Doğa talanına, tahribatına karşı piyano özelinde sanatın ve sanatçının dağlara çıkması, protestosunu oralarda ortaya koyması, karşı duruşunu yükseltmesi kuşkusuz seçkin bir tarih kesitinin işaretidir. Ve aynı zamanda özgün bir toplumsal halin ifadesidir.

İçtenlikle bütünleşmiş yalınlık

Adı “Dağlara Çıkan Piyano” olan bir kitabın tematik açılımlarını okurun tahmin etmesi zor olmasa gerektir. Derin bir tabiat duyarlığı, onu ne pahasına olursa olsun koruma duygusu ve tabiatın tahribine karşı duruş…

Hayrettin Geçkin’in şiirlerinin etrafında örgülendiği temel temaların bunlar oluğunu belirtmeliyim. Yalınlıktan keyif alan okurlar için müjde de verebilirim. Geçkin’in anlatımı oldukça yalın, duru; okurun zihnini yormaktan oldukça uzak. Yalınlığın özünü ise içtenlik oluşturuyor. İçtenlikle bütünleşmiş yalınlık Gerçek’in anlatımının temel özelliği olarak öne çıkıyor.

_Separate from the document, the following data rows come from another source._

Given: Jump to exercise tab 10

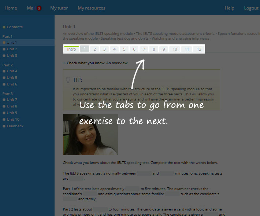Looking at the screenshot, I should [x=175, y=49].

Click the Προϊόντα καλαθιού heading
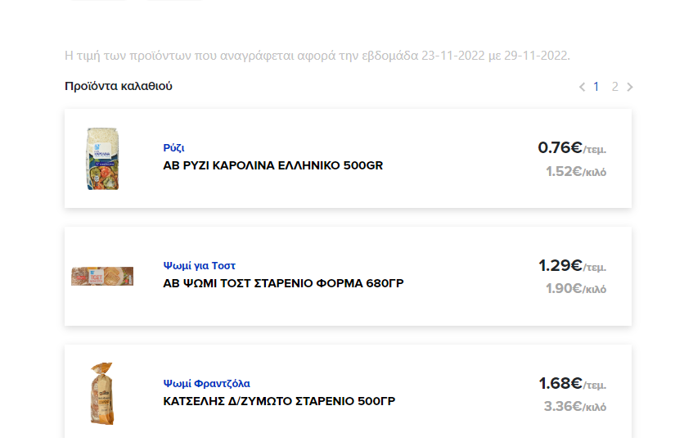(119, 86)
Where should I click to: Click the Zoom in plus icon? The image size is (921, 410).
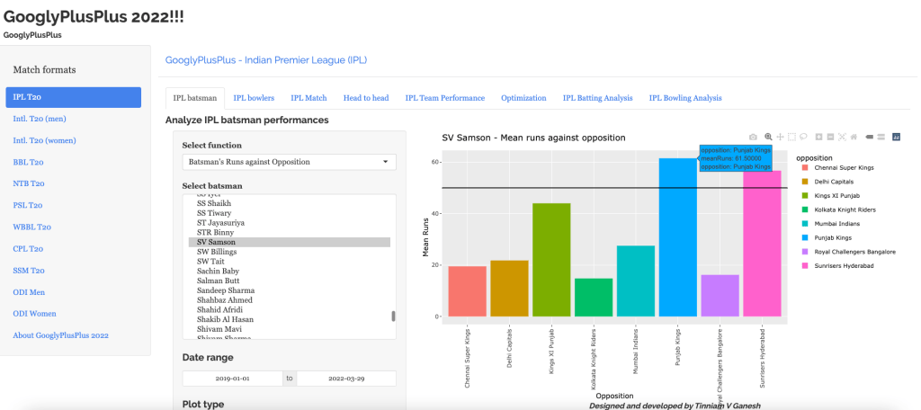click(x=819, y=138)
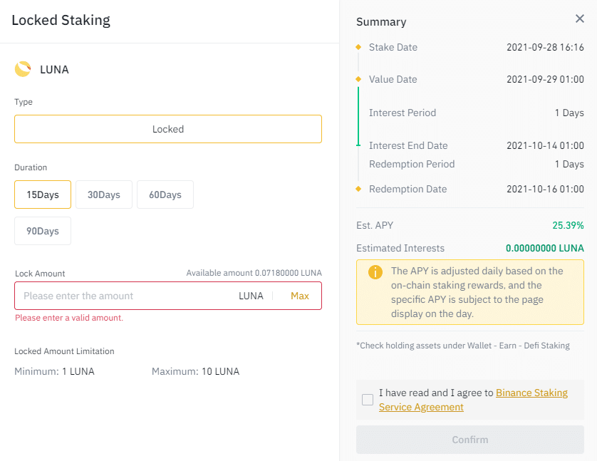
Task: Click the green interest period timeline bar
Action: point(358,116)
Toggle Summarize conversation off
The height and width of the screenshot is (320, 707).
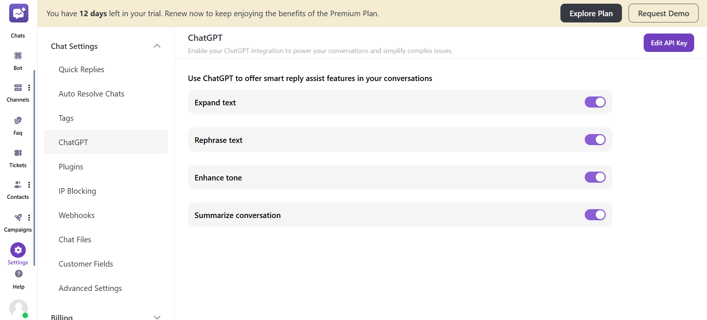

Kitap kapsamında yer yer rastladığımız imgeler şairin imgeye uzak durduğunu ve bunların tesadüf eseri oluştuğu izlenimini veriyor.

Bağdaştırmalar, özellikle uzak bağdaştırmalar için de aynı şeyi söyleyebilirim. Bütün bunlar bir şiir tekniğinin sonucu değil, şairin doğal anlatımının bir parçası halindedir. İşte birkaç örnek: “kaçan ormanlar gördüm”, “kendini söndürmeye kalkan evler kül gibi”, “sincapların öfkesine yaslanıp yazsam”, “ve siyanürle boğazlanacak dereler”…

Genel anlamda tabiat temasının yanında bazen bu temanın bir açılımı olarak bazen de bağımsız halde şair umut ve aşk temalarına da eğildiğini görüyoruz. “Düşçe” şiiri umudun gücünü duyurduğu kadar kitabın genel düzeyinin üzerine çıkmış şiirlerinden biridir şairin:

 

“uzak durma benden
                              yüzünü çevirme
düş düşe, baş başa vermeliyiz
                                 bu kıstırılmışlığı
                                  bu kuşatılmışlığı yarmak için
sonsuz ve gelecek aslında bizim ellerimizde

başka da bir yolu yok çünkü
işe kendimizden başlamalı sevgili
ilk etapta bilgimiz kadar
                       bilincimiz kadar yol alırız
çok sürmez ışıkları vurur alnımıza karşı kıyının
dağ çiçekleri açar yolumuzun üstünde

sonra başkaları başkaları
başka seslerle buluşunca ne güzel olur insan ağzı
bakmışsın bir karnaval
bir şenlik yeri
                   al sana işte devrim
bizimle başlayan, bizden başlayan

şimdi sarıl bana
bu şiir kadar sarıl
             açabildiğinden daha fazla aç kollarını”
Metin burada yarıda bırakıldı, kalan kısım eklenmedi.